* BEGIN Dataset rows *

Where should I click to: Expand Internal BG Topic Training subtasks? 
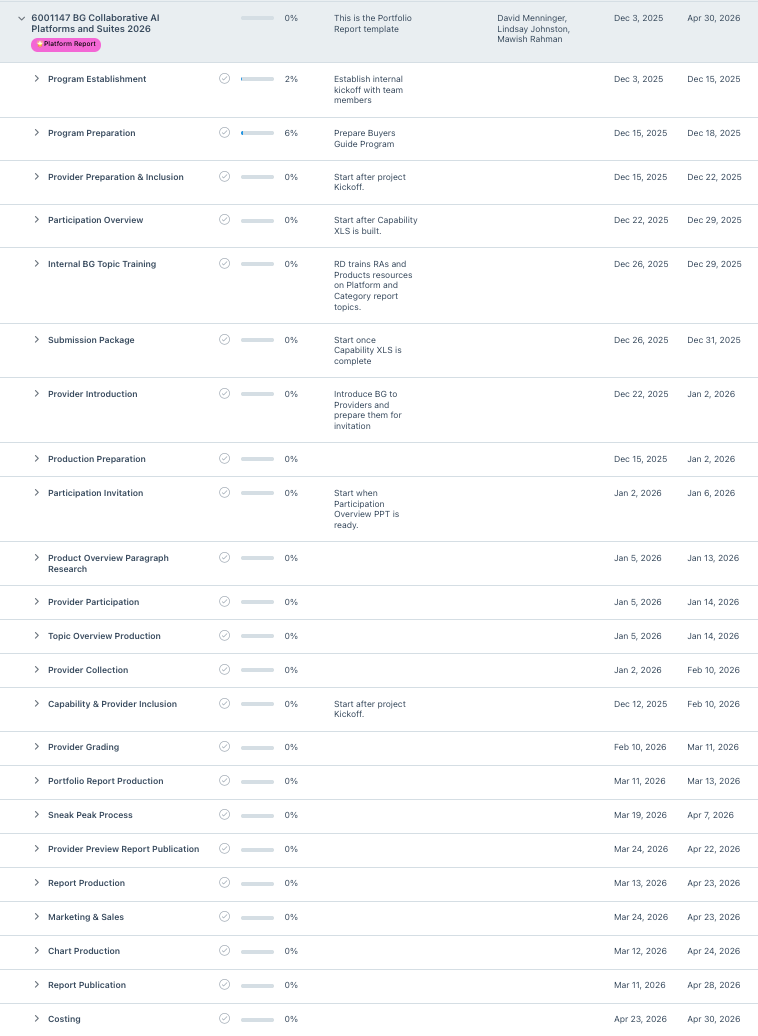tap(36, 264)
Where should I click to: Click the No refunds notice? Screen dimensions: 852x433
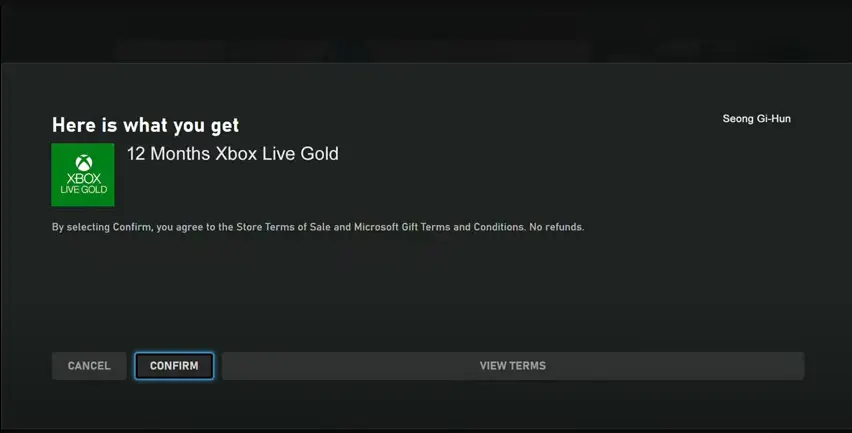tap(556, 227)
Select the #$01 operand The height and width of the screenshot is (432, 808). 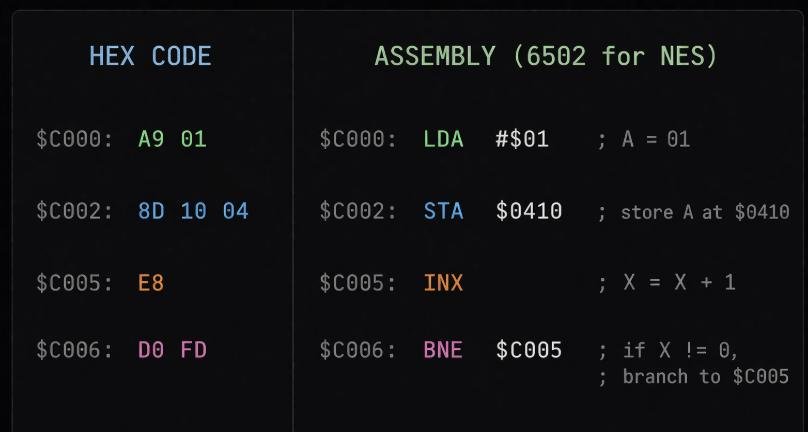[522, 139]
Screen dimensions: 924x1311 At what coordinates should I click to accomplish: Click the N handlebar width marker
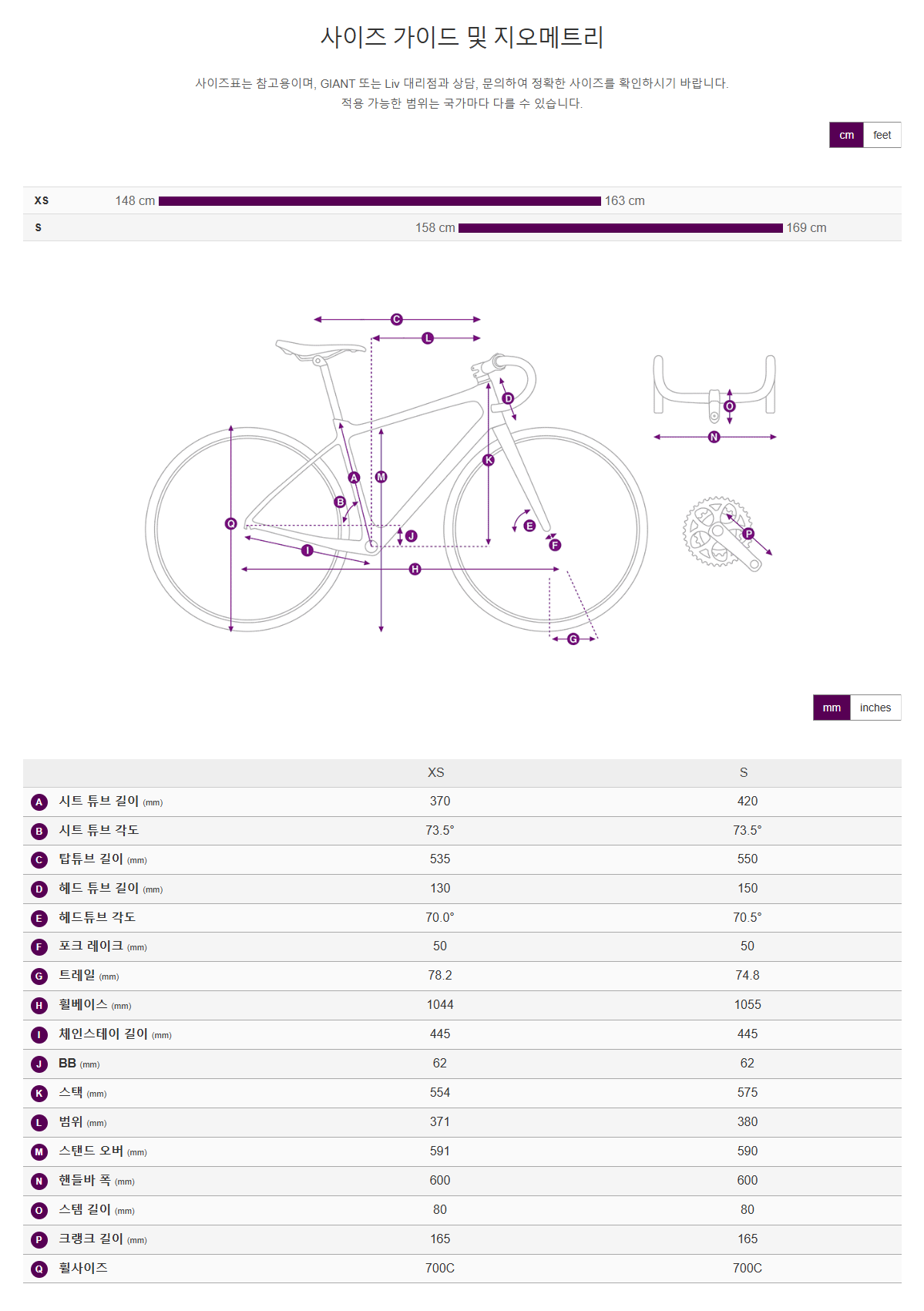tap(714, 437)
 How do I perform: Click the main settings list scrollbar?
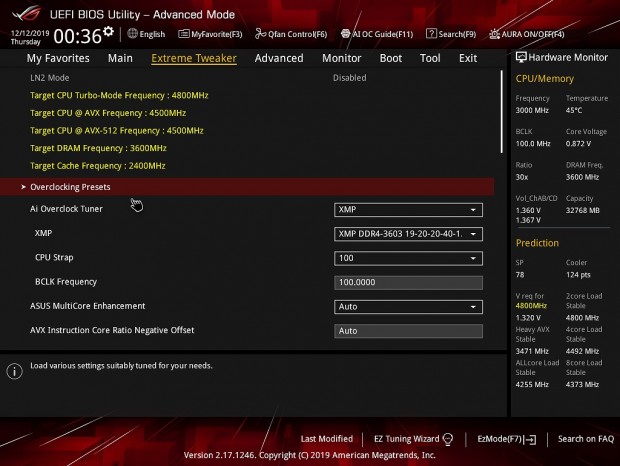503,110
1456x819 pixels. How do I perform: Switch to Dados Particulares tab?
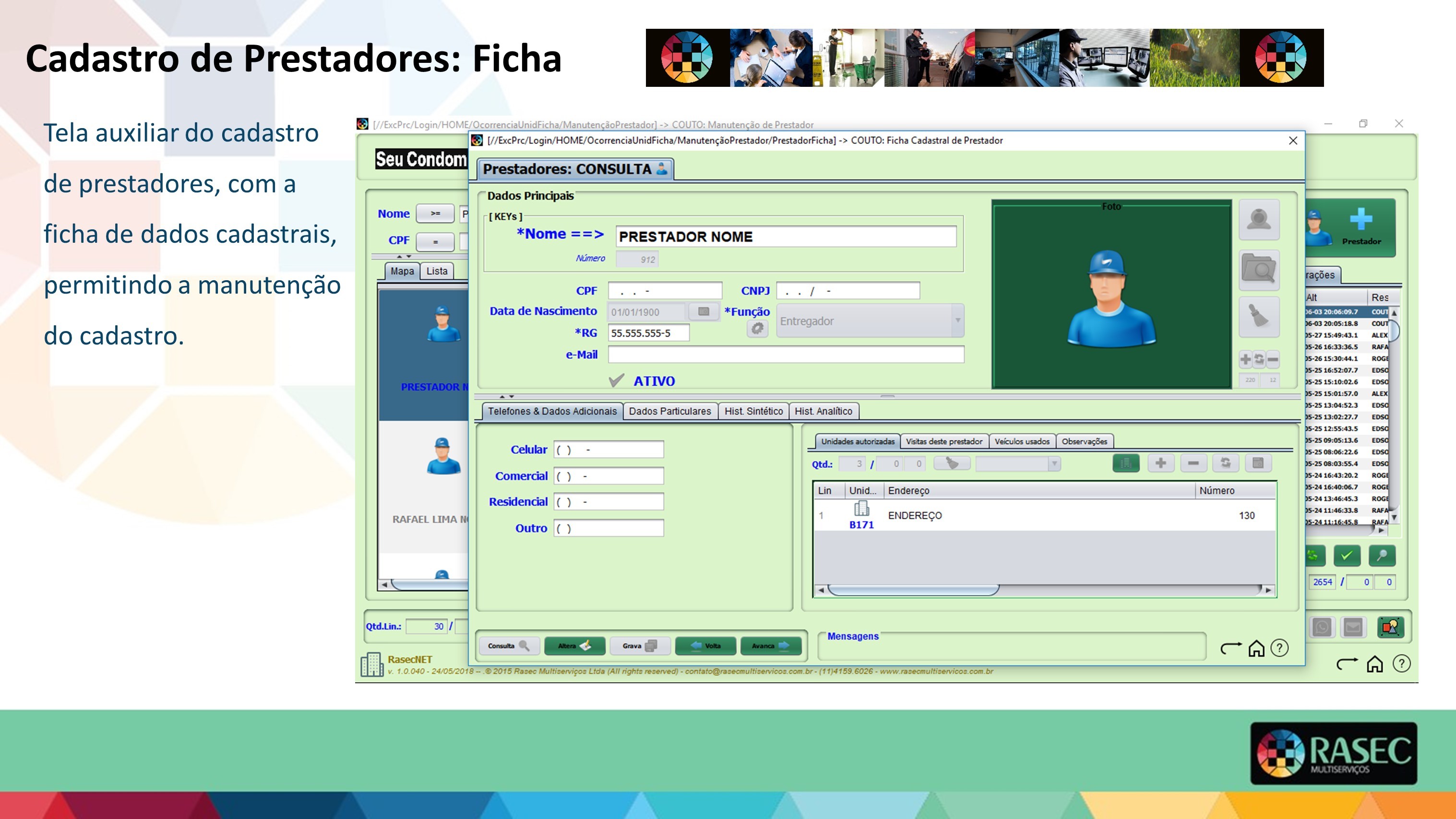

* END Dataset rows *

## [The task]
Resize the answers from the line containing "How do I perform: Click" through the last of the rows. Rewrite every line in that span, keeping each row's wording, with each answer coordinate multiplied by 0.95 and rounded to a whole number (halves up), and leave out the pictures.

## [Finished answer]
 How do I perform: Click the main settings list scrollbar?
478,105
1456x819 pixels. How do I perform: Switch to Dados Particulares tab?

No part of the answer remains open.